Cari bambini e bambine, come state? Come avete trascorso le vacanze? E il ritorno a scuola… traumatico?
“Le vacanze sono finite da un pezzo!” – starete pensando – “E tra i banchi di scuola ci siamo tornati già da parecchie settimane. Ma ve ne siete accorti che siamo già in autunno o no?” Ma certo che ne siamo accorti e vi chiediamo scusa se per un po’ siamo spariti. E no, non eravamo al mare o chissà dove, anche per noi l’estate è ormai un ricordo lontano. Diciamo che è un periodo complicato per noi cinque, pieno di impegni e di cose da fare. La vita degli archeologi, bambini miei, è un gran casino. Avete presente quei giorni in cui vi sembra che la campanella a scuola non suoni mai o la maestra vi assegna così tanti compiti che avete l’impressione che non riuscirete mai a finirli tutti? Beh per noi archeologi è un po’ così: uno scavo senza fine!
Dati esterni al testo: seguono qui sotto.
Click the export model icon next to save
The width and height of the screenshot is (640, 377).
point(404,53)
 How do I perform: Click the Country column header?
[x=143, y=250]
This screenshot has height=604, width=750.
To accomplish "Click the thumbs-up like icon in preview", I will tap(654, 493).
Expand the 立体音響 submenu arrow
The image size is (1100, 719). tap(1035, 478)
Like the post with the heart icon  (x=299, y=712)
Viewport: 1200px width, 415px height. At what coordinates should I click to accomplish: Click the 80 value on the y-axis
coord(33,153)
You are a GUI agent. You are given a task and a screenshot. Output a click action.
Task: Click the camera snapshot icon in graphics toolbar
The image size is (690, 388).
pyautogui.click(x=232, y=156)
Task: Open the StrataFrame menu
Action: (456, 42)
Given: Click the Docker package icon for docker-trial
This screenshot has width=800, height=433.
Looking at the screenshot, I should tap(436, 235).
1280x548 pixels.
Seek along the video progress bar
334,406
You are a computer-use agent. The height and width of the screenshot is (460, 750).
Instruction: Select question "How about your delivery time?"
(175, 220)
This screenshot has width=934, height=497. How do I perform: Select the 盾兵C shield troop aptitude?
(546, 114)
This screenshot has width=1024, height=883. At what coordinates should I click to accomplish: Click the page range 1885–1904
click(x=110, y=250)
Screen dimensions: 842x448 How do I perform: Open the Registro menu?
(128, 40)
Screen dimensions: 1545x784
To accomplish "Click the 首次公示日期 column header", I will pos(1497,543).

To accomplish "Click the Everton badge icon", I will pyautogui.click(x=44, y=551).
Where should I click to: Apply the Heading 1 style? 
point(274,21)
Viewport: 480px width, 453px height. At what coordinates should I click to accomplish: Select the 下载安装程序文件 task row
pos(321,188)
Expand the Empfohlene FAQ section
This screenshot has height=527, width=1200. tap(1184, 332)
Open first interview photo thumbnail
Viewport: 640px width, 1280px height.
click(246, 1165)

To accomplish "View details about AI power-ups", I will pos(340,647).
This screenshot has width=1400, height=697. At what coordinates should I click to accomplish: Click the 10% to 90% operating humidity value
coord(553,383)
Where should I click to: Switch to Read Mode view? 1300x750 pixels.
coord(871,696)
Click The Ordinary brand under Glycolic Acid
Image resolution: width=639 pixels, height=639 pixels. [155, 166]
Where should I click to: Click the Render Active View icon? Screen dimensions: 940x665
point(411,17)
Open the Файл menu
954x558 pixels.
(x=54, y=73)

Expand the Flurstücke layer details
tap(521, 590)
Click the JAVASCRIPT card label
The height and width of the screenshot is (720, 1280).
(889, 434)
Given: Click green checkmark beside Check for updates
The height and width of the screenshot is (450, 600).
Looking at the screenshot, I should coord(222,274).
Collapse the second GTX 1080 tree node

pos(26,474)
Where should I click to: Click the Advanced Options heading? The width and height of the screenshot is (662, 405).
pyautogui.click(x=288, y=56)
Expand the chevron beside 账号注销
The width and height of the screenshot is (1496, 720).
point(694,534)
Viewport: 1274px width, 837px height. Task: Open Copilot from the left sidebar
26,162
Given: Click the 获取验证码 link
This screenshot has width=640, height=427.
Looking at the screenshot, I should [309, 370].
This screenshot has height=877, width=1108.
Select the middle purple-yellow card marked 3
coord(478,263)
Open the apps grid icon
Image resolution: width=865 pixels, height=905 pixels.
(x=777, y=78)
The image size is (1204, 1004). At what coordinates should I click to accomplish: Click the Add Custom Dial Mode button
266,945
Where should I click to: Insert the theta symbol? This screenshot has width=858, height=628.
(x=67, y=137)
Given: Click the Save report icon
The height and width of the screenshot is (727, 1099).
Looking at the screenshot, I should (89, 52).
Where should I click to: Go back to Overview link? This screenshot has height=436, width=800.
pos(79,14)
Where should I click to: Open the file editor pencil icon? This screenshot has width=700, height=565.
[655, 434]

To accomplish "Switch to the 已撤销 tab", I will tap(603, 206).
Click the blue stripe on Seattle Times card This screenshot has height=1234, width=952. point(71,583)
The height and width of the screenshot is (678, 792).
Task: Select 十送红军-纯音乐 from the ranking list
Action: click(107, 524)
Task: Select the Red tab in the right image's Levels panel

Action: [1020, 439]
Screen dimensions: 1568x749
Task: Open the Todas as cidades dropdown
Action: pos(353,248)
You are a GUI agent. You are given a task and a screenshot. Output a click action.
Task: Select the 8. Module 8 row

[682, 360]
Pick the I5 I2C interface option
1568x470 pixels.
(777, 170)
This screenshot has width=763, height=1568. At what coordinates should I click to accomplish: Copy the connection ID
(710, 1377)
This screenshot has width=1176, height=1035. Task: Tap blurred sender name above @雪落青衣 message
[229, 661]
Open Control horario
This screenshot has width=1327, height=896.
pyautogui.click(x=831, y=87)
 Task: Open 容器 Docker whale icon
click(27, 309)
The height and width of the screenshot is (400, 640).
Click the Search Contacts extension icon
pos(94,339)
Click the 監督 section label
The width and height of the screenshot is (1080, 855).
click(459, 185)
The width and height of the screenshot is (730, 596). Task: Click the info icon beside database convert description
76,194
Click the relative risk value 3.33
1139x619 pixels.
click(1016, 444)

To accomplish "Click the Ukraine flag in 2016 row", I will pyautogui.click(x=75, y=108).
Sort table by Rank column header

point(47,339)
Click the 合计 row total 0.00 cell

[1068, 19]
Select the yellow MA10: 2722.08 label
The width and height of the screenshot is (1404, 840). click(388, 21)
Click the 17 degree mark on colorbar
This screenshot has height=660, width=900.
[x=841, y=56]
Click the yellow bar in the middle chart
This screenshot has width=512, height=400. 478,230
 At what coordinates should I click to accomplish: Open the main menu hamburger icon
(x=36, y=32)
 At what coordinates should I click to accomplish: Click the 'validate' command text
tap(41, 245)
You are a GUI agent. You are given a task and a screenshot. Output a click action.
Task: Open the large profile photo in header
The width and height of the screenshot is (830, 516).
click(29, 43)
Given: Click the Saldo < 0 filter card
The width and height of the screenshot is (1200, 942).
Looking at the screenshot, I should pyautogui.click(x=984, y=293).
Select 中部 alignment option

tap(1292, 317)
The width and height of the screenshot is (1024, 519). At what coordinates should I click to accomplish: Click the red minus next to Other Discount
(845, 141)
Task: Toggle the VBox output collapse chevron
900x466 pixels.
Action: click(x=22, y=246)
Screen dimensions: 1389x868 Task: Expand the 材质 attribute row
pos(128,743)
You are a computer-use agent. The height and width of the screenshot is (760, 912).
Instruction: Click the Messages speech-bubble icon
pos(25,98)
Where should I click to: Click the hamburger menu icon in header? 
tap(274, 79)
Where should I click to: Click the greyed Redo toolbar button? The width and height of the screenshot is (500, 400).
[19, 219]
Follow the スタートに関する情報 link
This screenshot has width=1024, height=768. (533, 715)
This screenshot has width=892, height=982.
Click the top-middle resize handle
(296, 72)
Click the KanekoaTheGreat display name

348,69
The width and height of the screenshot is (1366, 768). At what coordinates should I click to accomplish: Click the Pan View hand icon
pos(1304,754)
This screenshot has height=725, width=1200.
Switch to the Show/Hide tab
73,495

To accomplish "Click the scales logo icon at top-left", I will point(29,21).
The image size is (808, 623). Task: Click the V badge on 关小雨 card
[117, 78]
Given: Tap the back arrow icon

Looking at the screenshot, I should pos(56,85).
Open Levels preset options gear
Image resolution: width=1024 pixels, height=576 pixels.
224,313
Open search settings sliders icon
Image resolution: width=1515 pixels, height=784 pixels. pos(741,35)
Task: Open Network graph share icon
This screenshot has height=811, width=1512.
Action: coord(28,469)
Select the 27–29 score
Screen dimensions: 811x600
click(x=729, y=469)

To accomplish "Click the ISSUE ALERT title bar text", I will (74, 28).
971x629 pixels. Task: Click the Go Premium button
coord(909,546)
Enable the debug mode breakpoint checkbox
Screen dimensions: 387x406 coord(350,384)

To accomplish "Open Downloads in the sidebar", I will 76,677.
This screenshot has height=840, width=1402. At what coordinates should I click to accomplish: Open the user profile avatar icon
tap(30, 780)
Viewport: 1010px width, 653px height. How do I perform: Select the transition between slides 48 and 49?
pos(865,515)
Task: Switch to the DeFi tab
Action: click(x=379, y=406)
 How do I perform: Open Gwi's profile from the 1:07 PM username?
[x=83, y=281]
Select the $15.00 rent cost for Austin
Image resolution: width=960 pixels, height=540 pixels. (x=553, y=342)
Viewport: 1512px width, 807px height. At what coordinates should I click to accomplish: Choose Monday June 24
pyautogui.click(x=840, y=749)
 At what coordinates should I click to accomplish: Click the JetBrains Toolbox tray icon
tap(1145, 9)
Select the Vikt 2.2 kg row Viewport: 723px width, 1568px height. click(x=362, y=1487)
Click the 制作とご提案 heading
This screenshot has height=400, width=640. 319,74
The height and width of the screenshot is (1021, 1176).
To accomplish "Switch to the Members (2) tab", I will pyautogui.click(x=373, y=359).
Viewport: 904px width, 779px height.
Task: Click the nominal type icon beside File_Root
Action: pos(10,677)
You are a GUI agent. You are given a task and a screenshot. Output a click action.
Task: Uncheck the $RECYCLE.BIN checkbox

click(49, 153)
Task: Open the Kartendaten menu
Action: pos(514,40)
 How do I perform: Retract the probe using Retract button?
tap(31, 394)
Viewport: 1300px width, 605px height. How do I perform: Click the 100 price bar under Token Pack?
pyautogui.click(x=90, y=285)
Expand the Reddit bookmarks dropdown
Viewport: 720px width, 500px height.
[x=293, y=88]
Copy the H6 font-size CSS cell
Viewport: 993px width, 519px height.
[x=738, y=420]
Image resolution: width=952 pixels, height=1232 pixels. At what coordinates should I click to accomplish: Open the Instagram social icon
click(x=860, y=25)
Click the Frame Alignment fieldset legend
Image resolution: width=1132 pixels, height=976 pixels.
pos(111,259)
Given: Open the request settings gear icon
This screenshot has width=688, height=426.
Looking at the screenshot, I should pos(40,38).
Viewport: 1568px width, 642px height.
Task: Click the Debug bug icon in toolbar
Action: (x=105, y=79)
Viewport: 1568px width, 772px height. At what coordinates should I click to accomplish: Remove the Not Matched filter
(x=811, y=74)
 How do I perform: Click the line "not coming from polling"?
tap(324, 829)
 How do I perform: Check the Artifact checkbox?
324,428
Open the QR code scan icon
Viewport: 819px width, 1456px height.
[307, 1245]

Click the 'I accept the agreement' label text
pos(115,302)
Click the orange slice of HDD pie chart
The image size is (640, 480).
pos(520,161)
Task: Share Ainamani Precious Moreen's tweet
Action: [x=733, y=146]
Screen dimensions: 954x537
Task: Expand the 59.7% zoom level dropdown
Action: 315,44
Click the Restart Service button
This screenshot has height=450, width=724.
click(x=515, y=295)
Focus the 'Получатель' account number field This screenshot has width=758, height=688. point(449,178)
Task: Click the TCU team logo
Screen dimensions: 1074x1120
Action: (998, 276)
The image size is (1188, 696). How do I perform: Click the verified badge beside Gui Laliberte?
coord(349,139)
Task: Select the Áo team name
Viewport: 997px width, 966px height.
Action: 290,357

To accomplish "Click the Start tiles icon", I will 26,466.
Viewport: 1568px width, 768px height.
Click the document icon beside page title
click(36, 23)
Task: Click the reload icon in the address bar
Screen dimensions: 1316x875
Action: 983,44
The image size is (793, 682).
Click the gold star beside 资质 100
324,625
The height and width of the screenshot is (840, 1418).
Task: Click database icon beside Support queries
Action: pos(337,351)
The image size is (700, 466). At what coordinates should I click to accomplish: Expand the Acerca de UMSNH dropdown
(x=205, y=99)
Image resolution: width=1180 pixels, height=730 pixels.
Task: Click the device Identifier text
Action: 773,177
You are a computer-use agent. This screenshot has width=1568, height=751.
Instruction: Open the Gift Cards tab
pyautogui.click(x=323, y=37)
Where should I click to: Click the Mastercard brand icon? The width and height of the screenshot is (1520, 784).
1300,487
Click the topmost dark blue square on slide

Ma queste sono questioni da grandi, non voglio annoiarvi. Voglio invece farvi un piccolo regalo: una storia o meglio le prima pagine di una storia che ho scritto tempo fa e che racconta di un bambino, Salvo, che un po’ controvoglia va al museo di domenica con i suoi genitori e scopre tante cose straordinarie sulla terra in cui vive: la valle del Carapelle nel cuore della Capitanata, in Puglia. Questa storia è stata scritta per un progetto che si chiama Apulia fluminum, la “Puglia dei fiumi”, e che ha come obiettivo proprio quello di far riscoprire i siti e le aree archeologiche che si trovano lungo il percorso di quello che un tempo era il fiume Carapelle, oggi poco più che un torrente.
La città romana di Herdonia per esempio, o la villa di Faragola, una casa di campagna di un ricco cittadino romano, o il villaggio neolitico di Passo di Corvo. La storia si trova all’interno di un quaderno didattico (il secondo dopo “In viaggio con Salvo tra gli antichi Romani”) che verrà donato a tutti i bambini che visiteranno questi siti o parteciperanno ad una delle tante attività didattiche che qui vengono organizzate dagli archeologi. Insomma, una buona ragione in più per venire in Puglia se non ci siete mai stati. Che faccio… vi aspetto?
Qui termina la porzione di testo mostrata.